2023年時代のバスケス・バイロン【写真:Getty Images】
生年月日:2000年5月16日
移籍先:東京ヴェルディ→FC町田ゼルビア(2023シーズン)
移籍日:2023年7月17日
移籍先が原因となる“禁断の移籍”はイメージがしやすいが、そのタイミングが悪く大炎上を招くケースもある。
2023シーズン途中に“禁断の移籍”の当事者となったバスケス・バイロンは、両方の条件を満たしたことで東京ヴェルディサポーターの逆鱗に触れてしまった。
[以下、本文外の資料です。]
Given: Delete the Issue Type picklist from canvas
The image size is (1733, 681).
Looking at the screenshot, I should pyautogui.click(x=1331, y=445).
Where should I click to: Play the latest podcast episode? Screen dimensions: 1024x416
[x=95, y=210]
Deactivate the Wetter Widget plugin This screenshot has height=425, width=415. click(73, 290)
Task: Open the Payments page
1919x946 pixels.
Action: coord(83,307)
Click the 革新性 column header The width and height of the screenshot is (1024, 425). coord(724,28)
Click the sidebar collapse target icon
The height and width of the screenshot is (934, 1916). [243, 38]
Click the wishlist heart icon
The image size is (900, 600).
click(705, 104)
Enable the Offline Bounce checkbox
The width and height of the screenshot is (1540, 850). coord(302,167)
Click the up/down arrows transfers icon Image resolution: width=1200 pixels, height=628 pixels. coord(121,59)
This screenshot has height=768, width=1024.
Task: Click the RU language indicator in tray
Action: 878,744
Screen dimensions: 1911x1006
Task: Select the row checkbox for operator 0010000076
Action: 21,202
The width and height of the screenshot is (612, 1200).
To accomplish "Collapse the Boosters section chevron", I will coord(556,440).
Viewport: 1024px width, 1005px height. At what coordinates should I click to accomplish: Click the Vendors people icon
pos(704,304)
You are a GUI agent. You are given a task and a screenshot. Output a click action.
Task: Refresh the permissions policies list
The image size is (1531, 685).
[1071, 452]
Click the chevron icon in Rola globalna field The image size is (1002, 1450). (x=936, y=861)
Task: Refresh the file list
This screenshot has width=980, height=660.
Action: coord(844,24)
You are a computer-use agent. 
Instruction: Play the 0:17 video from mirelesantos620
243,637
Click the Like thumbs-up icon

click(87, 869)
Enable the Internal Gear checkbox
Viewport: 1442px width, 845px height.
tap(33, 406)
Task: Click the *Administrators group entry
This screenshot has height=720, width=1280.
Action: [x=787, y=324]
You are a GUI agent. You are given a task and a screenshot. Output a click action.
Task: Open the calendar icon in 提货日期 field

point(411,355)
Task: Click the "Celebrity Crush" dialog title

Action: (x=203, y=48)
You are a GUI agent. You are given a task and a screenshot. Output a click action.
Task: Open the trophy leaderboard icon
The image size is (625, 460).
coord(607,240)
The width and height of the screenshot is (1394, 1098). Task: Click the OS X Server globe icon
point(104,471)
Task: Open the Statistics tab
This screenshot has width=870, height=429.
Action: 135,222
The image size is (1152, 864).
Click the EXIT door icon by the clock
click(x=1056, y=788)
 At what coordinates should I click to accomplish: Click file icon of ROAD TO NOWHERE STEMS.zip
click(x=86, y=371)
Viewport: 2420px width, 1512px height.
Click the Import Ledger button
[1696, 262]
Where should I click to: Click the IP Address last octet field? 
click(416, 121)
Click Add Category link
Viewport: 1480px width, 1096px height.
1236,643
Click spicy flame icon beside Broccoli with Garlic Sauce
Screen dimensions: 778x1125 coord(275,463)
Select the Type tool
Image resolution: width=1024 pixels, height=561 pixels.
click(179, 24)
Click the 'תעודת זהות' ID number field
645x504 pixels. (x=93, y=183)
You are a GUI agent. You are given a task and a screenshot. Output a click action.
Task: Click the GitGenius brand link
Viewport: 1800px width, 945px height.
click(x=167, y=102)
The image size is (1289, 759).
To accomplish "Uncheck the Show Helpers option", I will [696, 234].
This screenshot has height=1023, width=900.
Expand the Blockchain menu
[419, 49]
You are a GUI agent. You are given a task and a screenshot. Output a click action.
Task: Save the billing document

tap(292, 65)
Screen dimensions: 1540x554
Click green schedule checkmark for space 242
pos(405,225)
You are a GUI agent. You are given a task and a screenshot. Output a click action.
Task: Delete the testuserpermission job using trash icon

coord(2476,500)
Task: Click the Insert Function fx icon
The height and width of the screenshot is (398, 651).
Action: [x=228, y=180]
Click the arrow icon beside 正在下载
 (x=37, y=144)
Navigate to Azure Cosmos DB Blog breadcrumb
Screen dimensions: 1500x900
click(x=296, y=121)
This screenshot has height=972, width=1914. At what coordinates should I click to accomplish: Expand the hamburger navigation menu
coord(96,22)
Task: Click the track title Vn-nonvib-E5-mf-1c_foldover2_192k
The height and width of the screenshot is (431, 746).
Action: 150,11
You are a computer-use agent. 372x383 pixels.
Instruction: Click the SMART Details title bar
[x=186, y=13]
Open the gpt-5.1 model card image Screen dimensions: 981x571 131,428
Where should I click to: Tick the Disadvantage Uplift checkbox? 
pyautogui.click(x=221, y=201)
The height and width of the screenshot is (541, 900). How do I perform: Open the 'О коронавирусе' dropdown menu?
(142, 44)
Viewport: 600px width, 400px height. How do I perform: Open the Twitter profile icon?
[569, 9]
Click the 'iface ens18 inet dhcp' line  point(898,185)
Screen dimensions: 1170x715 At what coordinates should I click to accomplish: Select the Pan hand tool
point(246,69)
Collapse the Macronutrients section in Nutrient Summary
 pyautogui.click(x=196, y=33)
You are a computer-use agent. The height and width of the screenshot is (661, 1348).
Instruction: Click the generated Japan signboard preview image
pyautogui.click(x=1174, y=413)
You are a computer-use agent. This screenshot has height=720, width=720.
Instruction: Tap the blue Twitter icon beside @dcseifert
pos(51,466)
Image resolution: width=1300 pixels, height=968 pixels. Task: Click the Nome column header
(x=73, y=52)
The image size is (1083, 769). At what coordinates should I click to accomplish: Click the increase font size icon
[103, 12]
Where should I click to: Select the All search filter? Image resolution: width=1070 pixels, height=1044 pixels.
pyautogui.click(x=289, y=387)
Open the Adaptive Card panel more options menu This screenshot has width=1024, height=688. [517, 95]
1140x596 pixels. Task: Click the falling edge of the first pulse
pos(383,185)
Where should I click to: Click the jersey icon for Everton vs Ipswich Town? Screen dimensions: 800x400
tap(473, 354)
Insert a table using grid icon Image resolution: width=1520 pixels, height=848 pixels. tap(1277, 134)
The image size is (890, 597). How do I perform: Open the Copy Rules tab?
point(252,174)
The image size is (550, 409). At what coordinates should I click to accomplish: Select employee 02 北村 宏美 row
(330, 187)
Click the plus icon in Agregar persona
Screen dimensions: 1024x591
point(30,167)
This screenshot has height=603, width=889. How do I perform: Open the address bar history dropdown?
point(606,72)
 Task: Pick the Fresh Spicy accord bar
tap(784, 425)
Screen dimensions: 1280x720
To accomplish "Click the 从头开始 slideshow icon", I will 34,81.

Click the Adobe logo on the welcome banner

チリ生まれでチリ国籍を持つバスケスは、小学3年生の時に両親の仕事の都合で来日。青森山田高等学校に進学すると、黒田剛監督の下で全国高等学校サッカー選手権大会の優勝に貢献した。
2019シーズンに当時東北社会人サッカーリーグ1部所属のいわきFCへ入団すると、2022シーズンにはヴェルディに完全移籍。在籍1年半で公式戦53試合に出場して6ゴール7アシストと結果を残した。
ところが、2023年7月にバスケスは驚きの決断を下す。ヴェルディと同じく東京都を本拠地とするFC町田ゼルビアへ完全移籍したのだ。
シーズン途中のライバルクラブへの移籍というだけでも十分に衝撃的だが、そのタイミングが実に最悪だった。
当時、ヴェルディと町田はJ2リーグで首位の座を争っており、ヴェルディからすればタイトルを争うチームに主力を奪われた形となった。
バスケス移籍が発表されたのは、『東京クラシック』と称される両者の直接対決が行われる3日前。ヴェルディサポーターの怒りを助長してしまったのも無理はない。
バイロンはこの試合に出場しなかったものの、J2首位攻防戦は様々な感情が渦巻く舞台となった。
高校時代の恩師である黒田監督が指揮を執る町田が魅力的だったとはいえ、議論の余地が残る移籍となってしまったのは確かだ。